The New Movie Fingernails Might Make You Want to Rip Out Your Own
The new Apple TV+ sci-fi romance drama Fingernails has a preachy message about how love is inherently risky. With no emotional payoff, its inane and implausible plot points add up to a plodding, pompous film.

Jeremy Allen White and Jessie Buckley in Fingernails. (Photo courtesy Apple TV+)
Fingernails is a sci-fi romantic drama currently playing on Apple TV+. It posits that, at some unspecified future time, a sizable segment of the population will blandly submit to a test conducted at the “Love Institute,” which is experimenting with how to remove the risk factor from love by scientifically determining if people are wisely partnered in life. In order to do the test, each person agrees to have one fingernail ripped out and run through a gizmometer that tells them if their current match is “positive” or “negative.”
Then, no matter how happy or unhappy they were before, they opt to obey the test and either split up or stay together based on the results. No totalitarian entity is forcing them to do these things.

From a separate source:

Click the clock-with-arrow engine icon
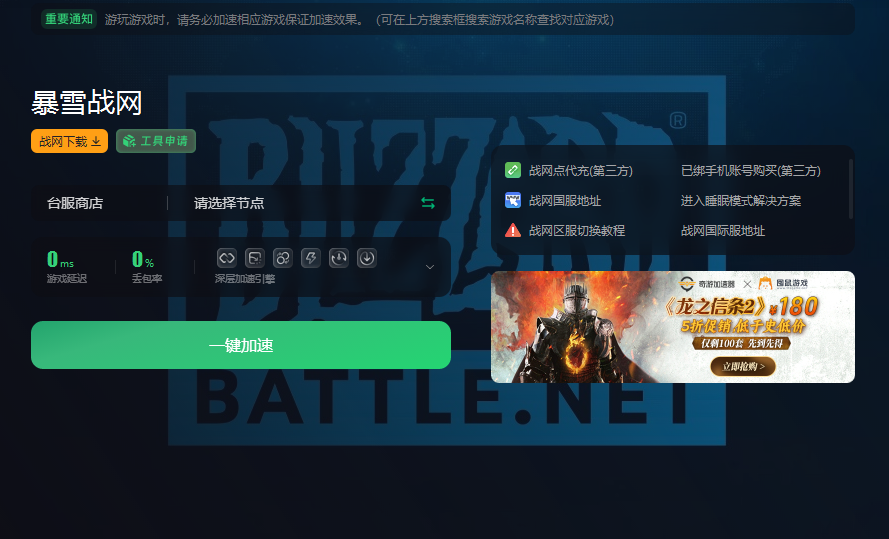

Look, I’m as ready as the next chump to accept wild sci-fi premises, and even wilder romantic drama premises, for the sake of narrative payoffs later on. But the minute you see the first fingernail-ripping-out scene treated as “just a scratch,” apparently with minimal gasps of pain and a few drops of blood, and nobody rolling around on the floor screeching in agony afterward, your whole sensory system rebels against this film, and you say, “Nope.”